Ce texte ouvre le Discours de la Méthode. Son objet consiste, semble-t-il, dans une définition de la raison, et de son rôle, non seulement dans la recherche de la vérité, mais encore dans la définition de notre humanité même. En effet, Descartes affirme audacieusement – et à plusieurs reprises – que « le bon sens est la chose du monde la mieux partagée », que « la raison est naturellement égale en tous les hommes », et qu’« elle est la seule chose qui nous rend hommes et nous distingue des bêtes ». Descartes proclame ainsi le principe d’une égalité essentielle entre tous les hommes, par différence avec les bêtes.

Pourtant, se demande Descartes, si la raison est le propre de l’homme, d’où vient alors que la vérité puisse faire problème? D’où vient notamment que les hommes aient des opinions diverses et souvent contradictoires? C’est pour résoudre cette apparente contradiction que Descartes en vient à soulever la question de la méthode, c’est-à-dire du bon usage de la raison : si “ le bon sens est la chose du monde la mieux partagée ”, toutefois, “ce n’est pas assez d’avoir l’esprit bon, mais le principal est de l’appliquer bien ”. Or, c’est là que se situe le motif central du texte.
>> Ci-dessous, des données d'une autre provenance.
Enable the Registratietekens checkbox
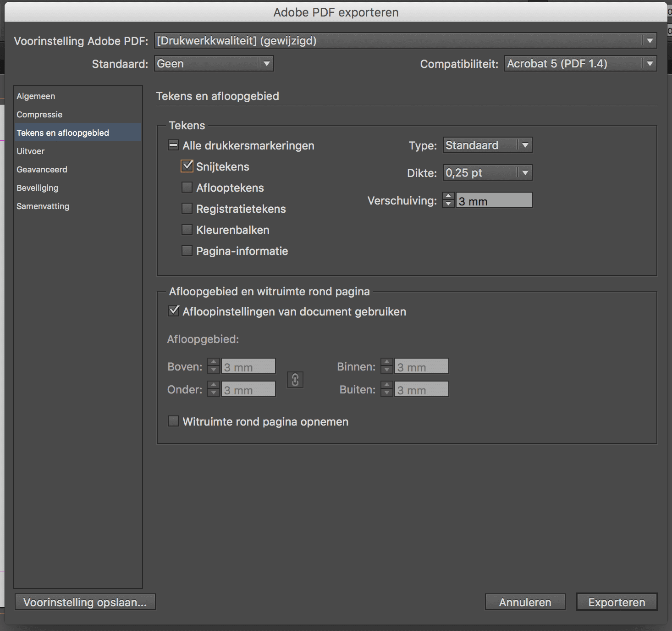The width and height of the screenshot is (672, 631). pos(187,208)
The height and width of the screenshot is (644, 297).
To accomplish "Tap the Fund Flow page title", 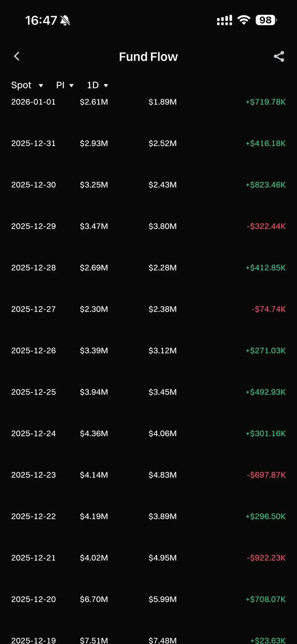I will click(148, 57).
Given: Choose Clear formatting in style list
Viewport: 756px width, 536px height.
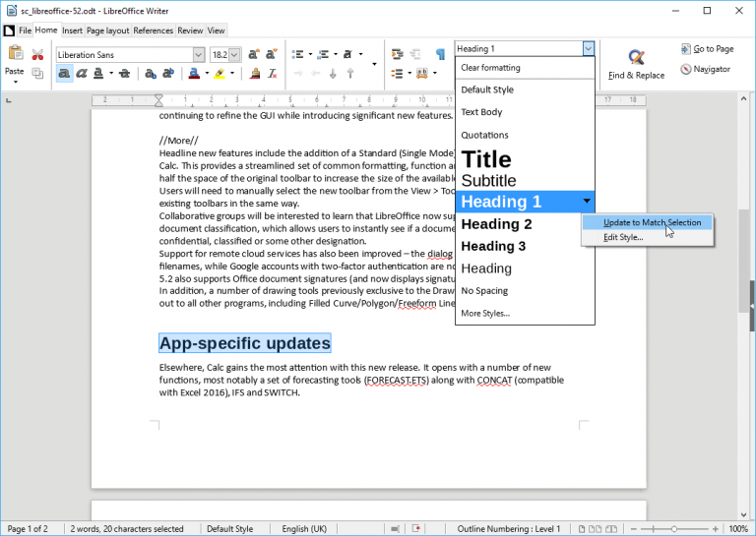Looking at the screenshot, I should point(490,68).
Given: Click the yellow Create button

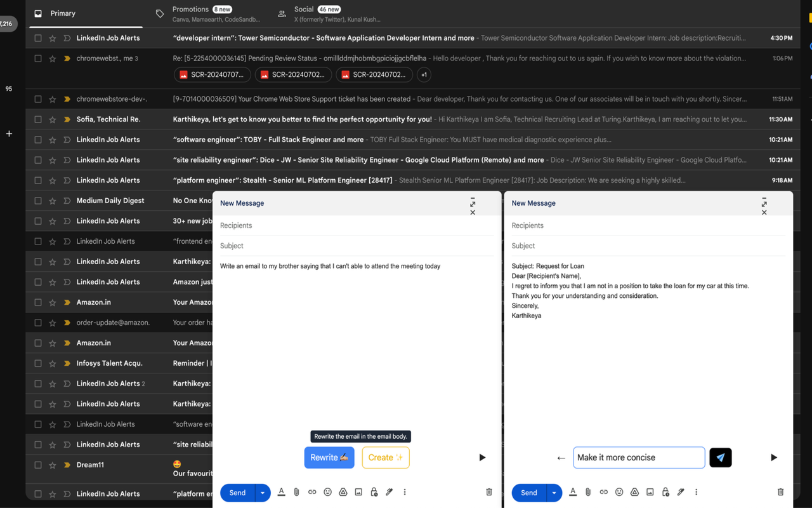Looking at the screenshot, I should click(x=385, y=457).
Si la vérité fait problème, n’est-ce pas parce que nous usons souvent mal de notre raison, au lieu de “l’appliquer bien ”?

 Partie I. La raison est égale en tous les hommes.
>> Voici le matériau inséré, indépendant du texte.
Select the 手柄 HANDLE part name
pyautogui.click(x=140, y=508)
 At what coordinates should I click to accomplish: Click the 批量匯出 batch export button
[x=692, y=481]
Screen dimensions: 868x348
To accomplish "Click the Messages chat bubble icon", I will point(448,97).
  1. Le motif du bon sens, de la raison comme spécificité de l’homme.

Le texte commence par affirmer l’universalité du bon sens et par en produire une définition: « Le bon sens est la chose du monde la mieux partagée « . Descartes affirme que tous les hommes ont reçu en partage le bon sens qu’il identifie à la raison. Pour lui, il ne fait pas de doute que la raison est présente en chaque homme, de façon pleine et entière.
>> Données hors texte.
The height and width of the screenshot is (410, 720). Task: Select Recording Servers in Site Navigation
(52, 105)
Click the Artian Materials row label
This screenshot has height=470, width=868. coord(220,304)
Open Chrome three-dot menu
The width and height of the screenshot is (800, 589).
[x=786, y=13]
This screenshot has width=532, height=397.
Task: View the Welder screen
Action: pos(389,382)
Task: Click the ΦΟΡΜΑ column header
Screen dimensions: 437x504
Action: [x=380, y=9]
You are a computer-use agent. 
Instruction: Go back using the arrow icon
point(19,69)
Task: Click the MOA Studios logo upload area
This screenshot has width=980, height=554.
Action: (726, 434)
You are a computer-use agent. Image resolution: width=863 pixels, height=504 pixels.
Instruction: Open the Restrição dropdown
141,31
À vrai dire, la thèse ne va pas de soi. Car, d’un côté, elle semble se rattacher à toute une tradition philosophique. Depuis Aristote, il est classique en effet de définir l’homme comme un animal raisonnable ; c’est la possession de la raison qui constitue le propre de l’homme, sa différence spécifique par rapport aux bêtes. Mais, d’un autre côté, cette thèse semble se heurter au sens commun qui croit constater que certains hommes sont plus « intelligents » ou plus « raisonnables » que d’autres, et donc qu’ils ne sont pas tous égaux entre eux. Descartes soutient cette thèse et la réaffirme avec netteté à plusieurs reprises dans le texte: “ la raison, est naturellement égale en tous les hommes ” ; “ la raison est la seule chose qui nous rend hommes et nous distingue des bêtes ”. Descartes ne semble donc pas faire originalité : “ je veux suivre en ceci l’opinion commune des philosophes…”. La raison est essentielle aux hommes : elle leur permet de rechercher et de connaître la vérité (sur le plan théorique : la connaissance rationnelle), mais encore de se «rendre comme maîtres et possesseurs de la nature » (sur le plan pratique : la maîtrise de la technique).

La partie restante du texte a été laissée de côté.